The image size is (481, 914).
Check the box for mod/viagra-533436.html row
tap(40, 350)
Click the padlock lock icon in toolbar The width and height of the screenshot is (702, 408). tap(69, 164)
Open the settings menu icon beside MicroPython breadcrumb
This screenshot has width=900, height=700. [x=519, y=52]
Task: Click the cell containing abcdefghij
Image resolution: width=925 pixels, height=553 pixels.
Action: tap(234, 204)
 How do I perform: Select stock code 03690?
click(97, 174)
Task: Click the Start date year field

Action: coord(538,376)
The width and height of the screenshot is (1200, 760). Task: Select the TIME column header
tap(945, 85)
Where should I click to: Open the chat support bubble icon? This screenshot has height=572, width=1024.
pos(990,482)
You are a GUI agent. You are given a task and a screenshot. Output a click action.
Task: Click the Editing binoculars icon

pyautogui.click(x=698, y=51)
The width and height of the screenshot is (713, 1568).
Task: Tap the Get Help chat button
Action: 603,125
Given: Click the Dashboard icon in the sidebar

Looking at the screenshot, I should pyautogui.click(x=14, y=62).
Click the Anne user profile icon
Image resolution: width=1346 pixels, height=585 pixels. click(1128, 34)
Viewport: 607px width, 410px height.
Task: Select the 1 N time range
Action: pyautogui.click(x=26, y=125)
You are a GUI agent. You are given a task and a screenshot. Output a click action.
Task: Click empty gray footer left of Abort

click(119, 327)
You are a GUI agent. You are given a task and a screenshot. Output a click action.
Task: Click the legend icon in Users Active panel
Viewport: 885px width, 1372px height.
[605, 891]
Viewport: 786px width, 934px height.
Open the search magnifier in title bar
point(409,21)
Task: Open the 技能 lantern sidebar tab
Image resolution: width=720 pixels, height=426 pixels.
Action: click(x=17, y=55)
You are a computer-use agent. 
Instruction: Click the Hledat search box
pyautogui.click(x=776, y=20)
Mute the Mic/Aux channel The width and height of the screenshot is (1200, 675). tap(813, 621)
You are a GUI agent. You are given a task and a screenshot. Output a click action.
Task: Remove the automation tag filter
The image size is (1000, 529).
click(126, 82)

■ ■ ■ ■ ■ ■ ■

# [YOUR ASSIGNMENT]
Return the full material unchanged.

# [COMPLETED TASK]
The image size is (481, 914).
Check the box for mod/viagra-533436.html row
tap(40, 350)
Click the padlock lock icon in toolbar The width and height of the screenshot is (702, 408). tap(69, 164)
Open the settings menu icon beside MicroPython breadcrumb
This screenshot has width=900, height=700. [x=519, y=52]
Task: Click the cell containing abcdefghij
Image resolution: width=925 pixels, height=553 pixels.
Action: tap(234, 204)
 How do I perform: Select stock code 03690?
click(97, 174)
Task: Click the Start date year field

Action: coord(538,376)
The width and height of the screenshot is (1200, 760). Task: Select the TIME column header
tap(945, 85)
Where should I click to: Open the chat support bubble icon? This screenshot has height=572, width=1024.
pos(990,482)
You are a GUI agent. You are given a task and a screenshot. Output a click action.
Task: Click the Editing binoculars icon

pyautogui.click(x=698, y=51)
The width and height of the screenshot is (713, 1568).
Task: Tap the Get Help chat button
Action: 603,125
Given: Click the Dashboard icon in the sidebar

Looking at the screenshot, I should pyautogui.click(x=14, y=62).
Click the Anne user profile icon
Image resolution: width=1346 pixels, height=585 pixels. click(1128, 34)
Viewport: 607px width, 410px height.
Task: Select the 1 N time range
Action: pyautogui.click(x=26, y=125)
You are a GUI agent. You are given a task and a screenshot. Output a click action.
Task: Click empty gray footer left of Abort

click(119, 327)
You are a GUI agent. You are given a task and a screenshot. Output a click action.
Task: Click the legend icon in Users Active panel
Viewport: 885px width, 1372px height.
[605, 891]
Viewport: 786px width, 934px height.
Open the search magnifier in title bar
point(409,21)
Task: Open the 技能 lantern sidebar tab
Image resolution: width=720 pixels, height=426 pixels.
Action: click(x=17, y=55)
You are a computer-use agent. 
Instruction: Click the Hledat search box
pyautogui.click(x=776, y=20)
Mute the Mic/Aux channel The width and height of the screenshot is (1200, 675). tap(813, 621)
You are a GUI agent. You are given a task and a screenshot. Output a click action.
Task: Remove the automation tag filter
The image size is (1000, 529).
click(126, 82)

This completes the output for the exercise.